● **Текст для чтения**

------

А затем — после многократных осмыслений и двух экранизаций [5] — «Солярис» превратился в то, чем, собственно, является сейчас, сделавшись не столько историей о контакте, сколько признанным объектом такого контакта, небесным телом, влияющим на литературу и философию самим фактом существования, той суммой идей, которые невозможно было затронуть, не вспомнив «Солярис», и той суммой идей, которые, возможно, были порождены существованием «Соляриса» [6] , вплоть до самой концепции «ужасных чудес», прочно вошедшей в речь и сознание общества.

Журналу «Звезда» было от чего отгораживаться публикациями Эльмара Грина и рецензиями на книги Галины Серебряковой — он, возможно, не имея к тому намерения, выпустил в советскую понятийную систему мыслящий океан.

1962 год вообще был, некоторым образом, годом Лема — его печатала даже «Литературная газета».

«Иностранная литература» оказалась в этом смысле последовательней «Звезды» и непосредственно встретила юбилей Октября публикацией лемовских же «Стиральной трагедии» и «Терминуса» [7] . «Терминус», эту беспощадную историю о природе личности, природе памяти, тесте Тьюринга и о том, что делать человеку, столкнувшемуся со всеми этими вопросами в их материальном, металлическом воплощении, нашему читателю, наверное, представлять не надо, однако остановимся на нем чуть подробней.

------

Извлечённые записи данных:
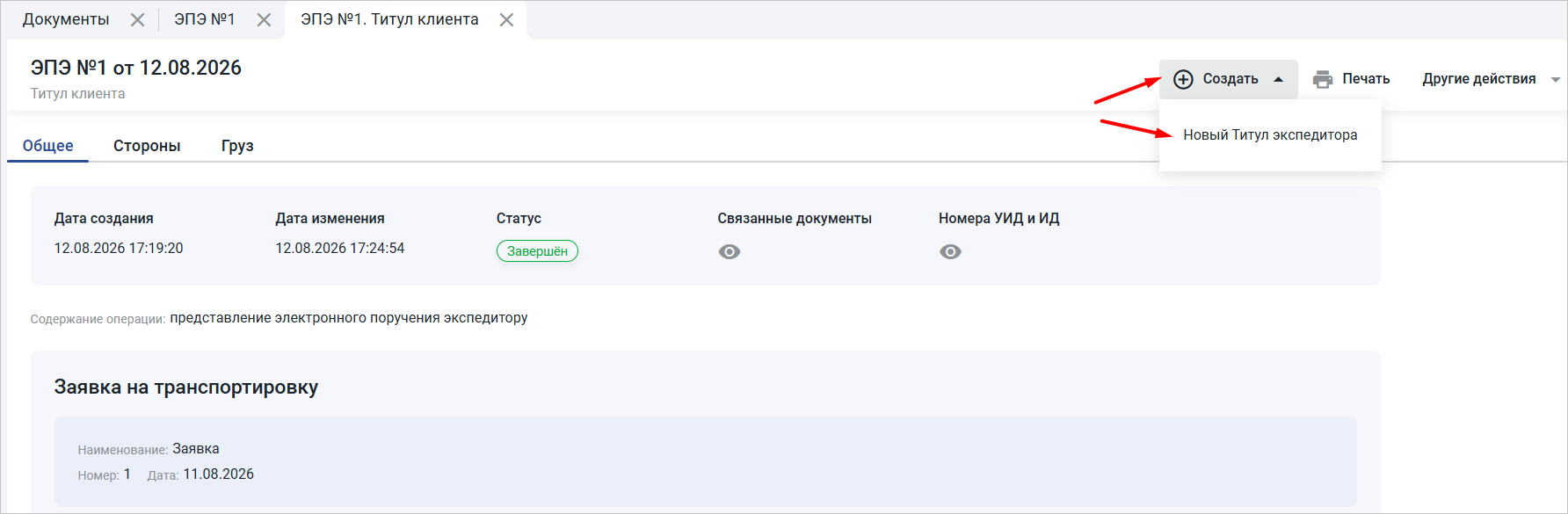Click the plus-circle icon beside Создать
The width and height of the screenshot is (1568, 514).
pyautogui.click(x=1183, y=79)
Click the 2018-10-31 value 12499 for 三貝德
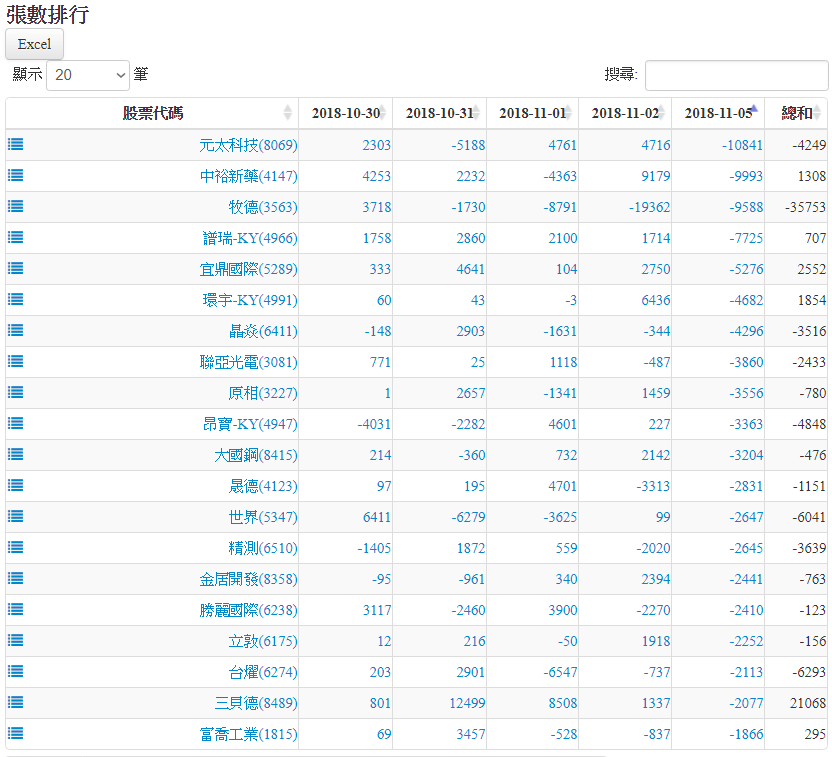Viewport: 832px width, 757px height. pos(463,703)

------

● **Задание**
Пожалуйста, определите, соответствует ли каждое утверждение отрывку о «Солярисе» выше, и подтвердите ответ «да» или «нет» точной цитатой из отрывка.
1. Журнал «Звезда» опубликовал «Терминус».
2. В 1962 году Лема печатала «Литературная газета».
3. «Солярис» был экранизирован дважды.

● **Письменное решение**
1. Нет: «„Иностранная литература“ оказалась в этом смысле последовательней „Звезды“ и непосредственно встретила юбилей Октября публикацией лемовских же „Стиральной трагедии“ и „Терминуса“».
2. Да: «1962 год вообще был, некоторым образом, годом Лема — его печатала даже „Литературная газета“».
3. Да: «после многократных осмыслений и двух экранизаций».